An internal State Department cable dated Feb. 18 and signed by Secretary of State Marco Rubio is telling U.S. diplomats to push back on foreign "data sovereignty" and data localization rules, casting them as a threat to the cross-border data flows that fuel cloud services and many AI systems. The move immediately raised concerns among privacy advocates and technology companies that depend on international data-sharing networks.
According to Reuters, the cable warned that such laws would "disrupt global data flows" and urged U.S. posts to "counter unnecessarily burdensome regulations, such as data localization mandates." The memo framed the campaign as part of a push for a "more assertive international data policy" and explicitly labeled the message an "action request." Reuters reported that the directive also arms diplomats with talking points that promote a voluntary cross-border privacy forum as a preferred alternative.

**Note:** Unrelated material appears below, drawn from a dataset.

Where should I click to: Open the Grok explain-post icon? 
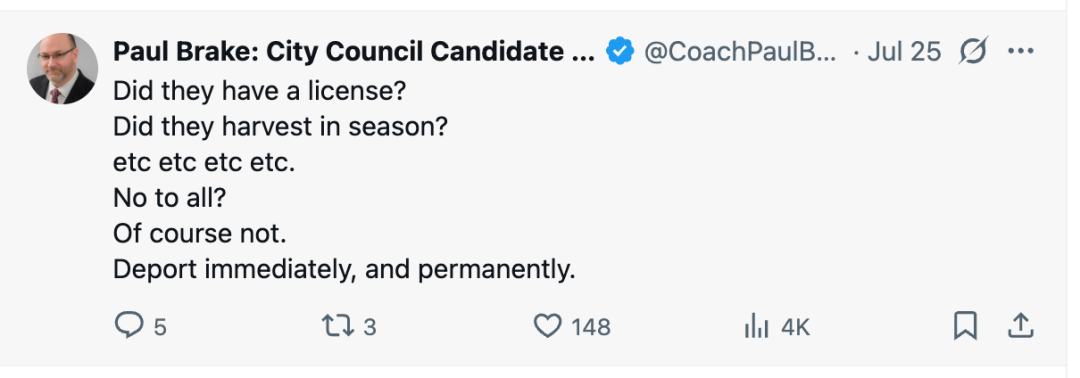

The cable highlighted geopolitical stakes as well, saying China is "bundling enticing technology infrastructure projects with restrictive data policies" to gain influence and access to foreign data, language that links infrastructure deals to surveillance and strategic leverage. TechCrunch noted that the administration has framed the push as a way to protect U.S. leadership in AI. The Chinese Embassy in Washington told reporters it was not familiar with the cable and said Beijing "has always attached great importance to cybersecurity and data security," according to coverage of the reporting.
What Diplomats Were Asked to Do
The cable, whose headline described it as an "action request," tasked U.S. posts with tracking proposals that would restrict cross-border data flows and with promoting the Global Cross-Border Privacy Rules framework as an alternative. As laid out by the U.S. Department of Commerce, the Global CBPR Forum, established in 2022, is a voluntary certification system designed to ease international data transfers while promoting accountable privacy practices.
State Department materials cited in the reporting instructed diplomats to stress that data localization can raise costs, increase cybersecurity complexity and limit access to cloud and AI services. In other words, embassies are being asked to quietly lobby foreign governments toward a more open data regime while holding up CBPR as the “responsible” middle ground.
Why Silicon Valley Should Pay Attention
Data localization laws can force companies to build and maintain duplicate data centers in multiple regions, driving up infrastructure costs for startups and cloud providers and complicating global product rollouts. The European Union's European Union General Data Protection Regulation, which took effect in 2018, already imposes strict rules on transfers of Europeans' data and has required large compliance investments from U.S. firms.
For AI developers that depend on large, diverse datasets, restrictions on moving data across borders can slow training cycles and increase operational fragmentation. That combination, companies warn, can make it harder to run a single, coherent global service rather than a patchwork of region-specific systems.
Political Flashpoint
The Feb. 18 memo fits a broader pattern of using diplomatic channels to shape foreign tech rules. Last year, a State Department cable instructed posts to campaign against the European Union's Digital Services Act, a push first reported in August 2025. Those earlier instructions heightened transatlantic tensions over how to balance content moderation, speech and the regulatory burden on U.S. platforms.
Critics say the new directive risks widening the gap between U.S. trade and national-security priorities on one side and European regulators' focus on privacy and platform responsibility on the other. Industry groups and European officials are expected to debate whether to resist the U.S. effort outright, negotiate carve-outs, or speed up work on alternative certification and interoperability schemes.
For now, the State Department has not released the full cable text and has not publicly issued a detailed response to media questions, leaving the exact diplomatic follow-through, and any allied pushback, to play out in the coming weeks.